• EXCERPT:
[Pythonmac-SIG] wxPython build issue

Kevin Ollivier kevino at theolliviers.com
Sat Feb 4 04:14:18 CET 2006


Hi Bill,

On Feb 3, 2006, at 4:33 PM, Bill Northcott wrote:

> Hi Kevin
>
> On 04/02/2006, at 11:08 AM, Kevin Ollivier wrote:
>>> As I read the Opengroup document, Posix 200112L and Xopen 600  
>>> have been converged.  Older standards would not be the same and  
>>> certainly older versions of Xopen might have strcasecmp and  
>>> friends in string.h.  OTOH higher versions are undefined.  So it  
>>> would not be right to assume the code should work under them.   
>>> That was my take but it may be quite wrong.
>>
>> My concern is that while you're right that we can't assume that  
>> the code should work for new versions, neither can we assume it  
>> won't, so I'd prefer a solution that is guaranteed to work even if  
>> these values change. IMHO, even if we need to write a OS X-only  
>> configure test to properly set HAVE_STRCASECMP_IN_STRING_H, I'd  
>> rather go that route, because strings.h handles both scenarios  
>> (with or without the define) correctly and likely will continue to  
>> do so in the future.

• TASKS TO CARRY OUT:
a – In the email, which header file does Kevin say handles both scenarios correctly?
b – Please copy the passage of the email between "On Feb 3, 2006, at" and "work under them.", inclusive.
Rely only on the email above.

• PROVIDED DATA:

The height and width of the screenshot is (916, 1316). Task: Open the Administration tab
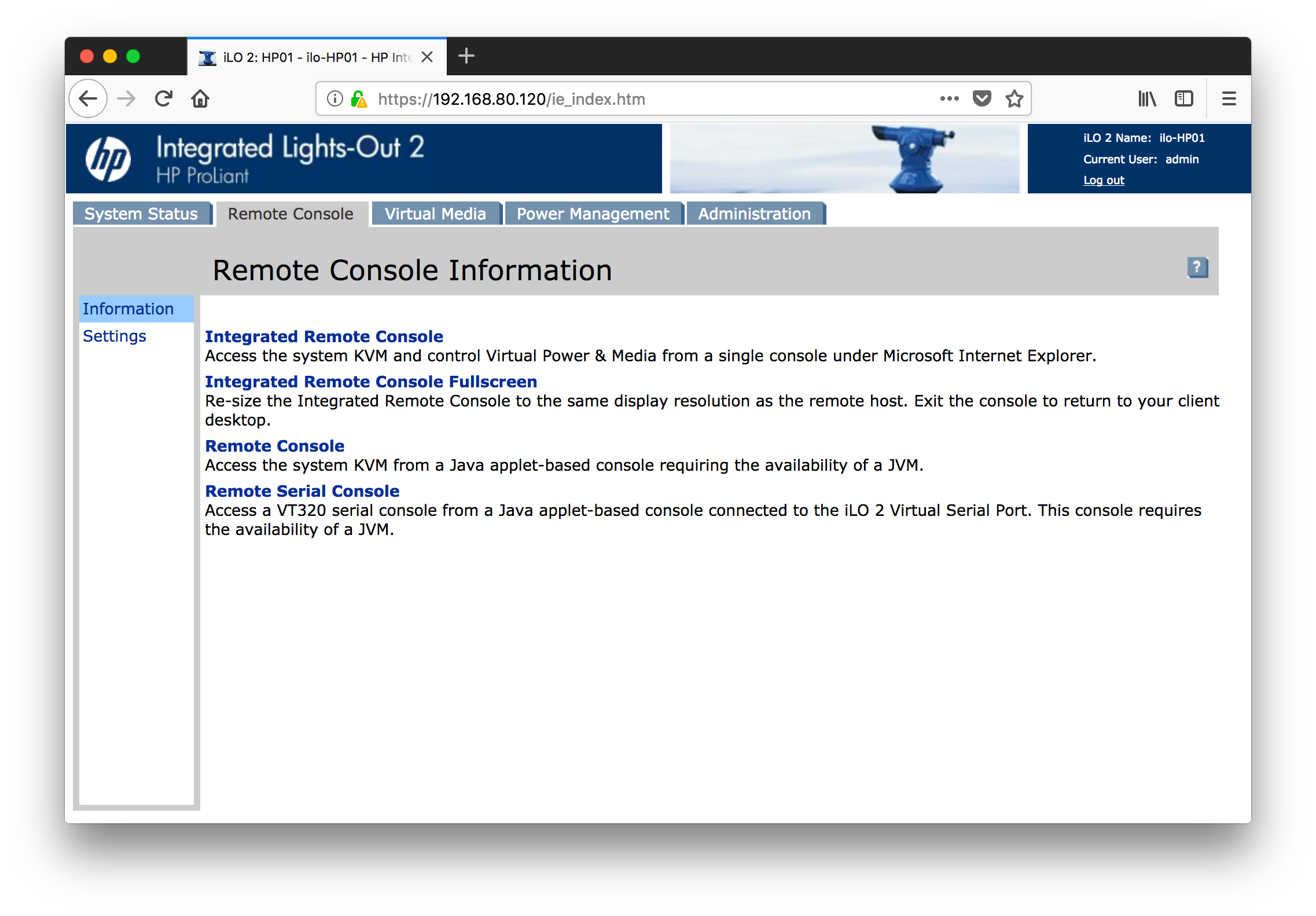(x=754, y=214)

• ANSWERS BY TASK:
a – strings.h

b –
On Feb 3, 2006, at 4:33 PM, Bill Northcott wrote:

> Hi Kevin
>
> On 04/02/2006, at 11:08 AM, Kevin Ollivier wrote:
>>> As I read the Opengroup document, Posix 200112L and Xopen 600  
>>> have been converged.  Older standards would not be the same and  
>>> certainly older versions of Xopen might have strcasecmp and  
>>> friends in string.h.  OTOH higher versions are undefined.  So it  
>>> would not be right to assume the code should work under them.